Questi fenomeni sono stati descritti come "Tipping point" seguendo la nozione popolare che, in un particolare momento nel tempo, un piccolo cambiamento può provocare conseguenze ampie e di lungo termine, come ricorda il detto "piccole cose possono produrre grandi differenze" (Vedasi il ben noto libro di Malcolm Gladwell, 2000, The Tipping Point: How Little Things Can Make a Big Difference , Little Brown  edito in italiano lo stesso anno con il titolo " Il punto critico" da Rizzoli).

Lo studio indica 15 aree o fenomeni sui quali le ricerche sin qui svolte indicano la possibilità di un passaggio critico nell'arco di periodi che vanno da uno a 10, 50, 300 o molti più anni. Il fatto che alcuni di questi tipping elements, sottoposti ad un continuo cambiamento climatico antropogenico, possano raggiungere il loro punto critico tra pochi anni o entro un secolo, pone problemi seri alle reazioni politiche che si dovrebbero avere per evitare che ciò possa accadere. Le 15 situazioni analizzate riguardano: la formazione del ghiaccio artico estivo, i ghiacciai della Groenlandia, i ghiacciai dell'Antartico occidentale (WAIS), la circolazione termoalina dell'Atlantico (THC) , il cosiddetto El Nino - Southern Oscillation (ENSO), il monsone estivo indiano (ISM), il monsone occidentale Sahara/saheliano (WAM), la foresta tropicale amazzonica, la foresta boreale, l'Antarctic Bottom Water (AABW), la tundra, il permafrost, gli idrati di metano nel mare, la perdita di ossigeno negli oceani e l'ozono artico.

L'ambito di ricerche delle scienze del sistema Terra sui Tipping Points sta diventando sempre più ricco ed approfondito. Tra le altre pubblicazioni degli ultimi anni, la prestigiosa rivista dei "Proceedings of the National Academies of Sciences"(PNAS, www.pnas.org ) dell'Accademia Nazionale delle Scienze statunitensi ha dedicato un numero speciale, quello del dicembre 2009, ai Tipping Elements nel Sistema Terra, coordinato dal noto scienziato Hans Joachim Schellnhuber, direttore del Potsdam Institute for Climate Impact Research tedesco.

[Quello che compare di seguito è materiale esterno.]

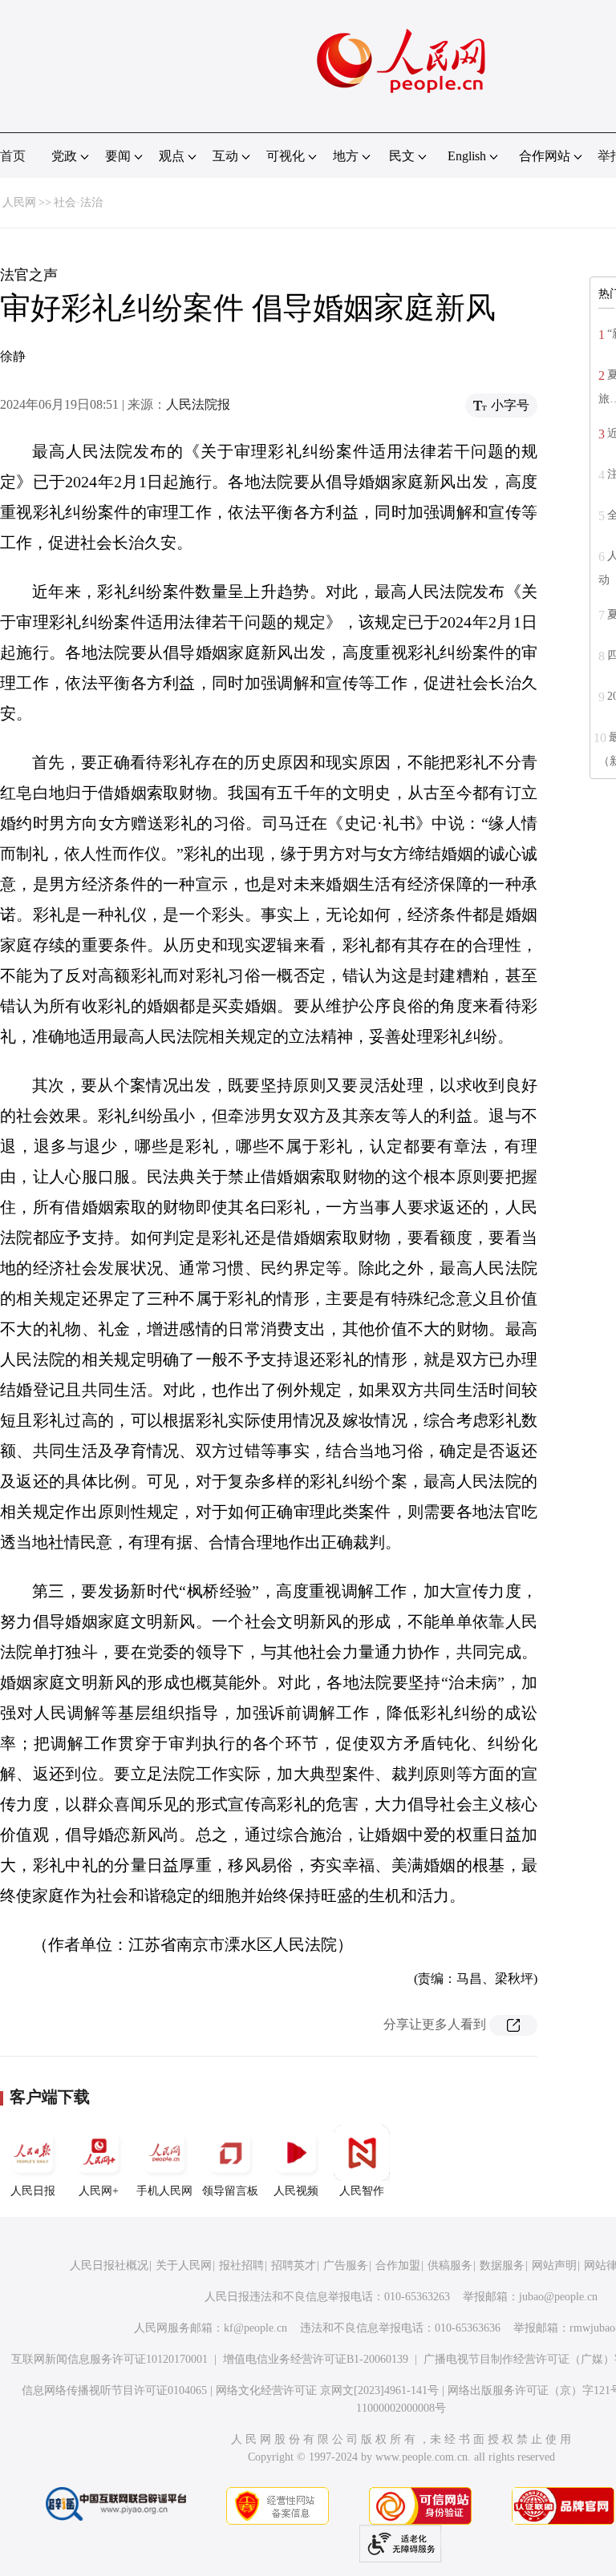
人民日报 (32, 2191)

Purtroppo questo, ormai permanente messaggio, sempre lucido e documentato della comunità scientifica non sembra essere utilizzato dal mondo politico per far prendere decisioni serie e impegnative nelle sedi negoziali internazionali.

Ancora oggi la maggioranza dei politici e dei decisori non riesce minimamente a comprendere che il deficit ecologico assunto sin qui dall'umanità e gli effetti che stiamo subendo e subiremo sempre di più in futuro per una totale sottovalutazione del valore del capitale naturale, sono da considerare un priorità di estrema urgenza.

Credo che si possa affermare che si tratta di un'urgenza ancora più rilevante di quella relativa alla crisi economica e finanziaria e che bisogna veramente fare in fretta per invertire la rotta.

Rio+20 deve assolutamente dare segnali significativi in questo senso.